17 Aralık operasyonu 1.5 milyon işçiyi vurdu

Taşeron işçilerin kıdem tazminatı sorununun bu yılbaşında çözülmesini beklediklerini kaydeden Hizmet Sektörü İşverenler Sendikası Başkanı Şimşek “Ancak 17 Aralık, 1.5 milyon işçiyi etkiledi. Sorunumuz gündemden düştü” dedi.

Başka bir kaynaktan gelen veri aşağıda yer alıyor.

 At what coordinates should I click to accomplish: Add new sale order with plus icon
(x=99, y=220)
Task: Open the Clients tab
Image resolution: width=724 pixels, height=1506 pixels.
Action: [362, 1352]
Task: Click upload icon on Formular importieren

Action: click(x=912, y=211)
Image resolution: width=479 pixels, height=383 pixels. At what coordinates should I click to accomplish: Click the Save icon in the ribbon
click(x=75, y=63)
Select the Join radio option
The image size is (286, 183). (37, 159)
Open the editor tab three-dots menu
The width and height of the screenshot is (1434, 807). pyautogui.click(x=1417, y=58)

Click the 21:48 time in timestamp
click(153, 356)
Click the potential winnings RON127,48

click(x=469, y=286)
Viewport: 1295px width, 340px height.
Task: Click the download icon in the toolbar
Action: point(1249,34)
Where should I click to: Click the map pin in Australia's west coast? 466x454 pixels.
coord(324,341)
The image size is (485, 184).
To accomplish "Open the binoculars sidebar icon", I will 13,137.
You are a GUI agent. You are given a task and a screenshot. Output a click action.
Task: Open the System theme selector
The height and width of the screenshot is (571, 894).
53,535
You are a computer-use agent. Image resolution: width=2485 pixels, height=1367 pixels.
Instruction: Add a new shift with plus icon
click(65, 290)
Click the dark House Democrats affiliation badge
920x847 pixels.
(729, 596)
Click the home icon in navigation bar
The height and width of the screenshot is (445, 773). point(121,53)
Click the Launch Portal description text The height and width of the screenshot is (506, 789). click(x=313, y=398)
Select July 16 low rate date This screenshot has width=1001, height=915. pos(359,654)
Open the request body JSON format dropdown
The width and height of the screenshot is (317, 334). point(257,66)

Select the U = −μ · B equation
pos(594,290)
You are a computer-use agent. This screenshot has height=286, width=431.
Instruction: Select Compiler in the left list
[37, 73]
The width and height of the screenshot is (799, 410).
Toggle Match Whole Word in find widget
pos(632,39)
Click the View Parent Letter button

17 Aralık operasyonu 1.5 milyon işçiyi vurdu

İstanbul merkezli operasyon, hükümeti ve Türkiye ekonomisini hedef alırken aynı zamanda işdünyasını ve çalışanları da vurdu. Özellikle 2014 yılında kıdem tazminatına kavuşma umudunu taşıyan taşeron işçiler, 17 Aralık sonrası kıdem tazminatının gündemden düşmesi nedeniyle büyük hayal kırıklığı yaşadı. Kuruluşunun üzerinden henüz bir yılı doldurmamasına rağmen hizmet sektöründeki sorunları gidermek için büyük bir hızla çalışan Hizmet Sektörü İşveren Sendikası’nın Başkanı Necmeddin Şimşek “Hükümet taşeron işçilerin kıdem tazminatıyla ilgili sorunu sendika kurulmadan önce tespit edip çalışmalarına başlamıştı. Geçen yıl da bu konuda büyük yol alındı. Bu yılbaşından itibaren tazminat konusunda somut adımın atılmasını bekliyorduk. Ancak 17 Aralık, 1.5 milyon işçiyi etkiledi. Son olaylar nedeniyle hükümetin taşeron işçilerin kıdem tazminatıyla ilgili çalışması şimdilik kaldı” diye konuştu. Hizmet Sektörü İşveren Sendikası Başkanı Necmeddin Şimşek, hizmet sektörünün kurumsallaşıp uluslararası arenaya açılabilmesi için yasal düzenleme yapılmasının ve ‘taşeron’lara bakışın değişmesi gerektiğini söyledi. Sendika olarak bugüne kadar 13 ayrı sorun saptadıklarını ve bu sorunların çözümü için komisyonlar oluşturduklarını kaydeden Şimşek, en büyük sıkıntının kıdem tazminatı olduğunu söyledi.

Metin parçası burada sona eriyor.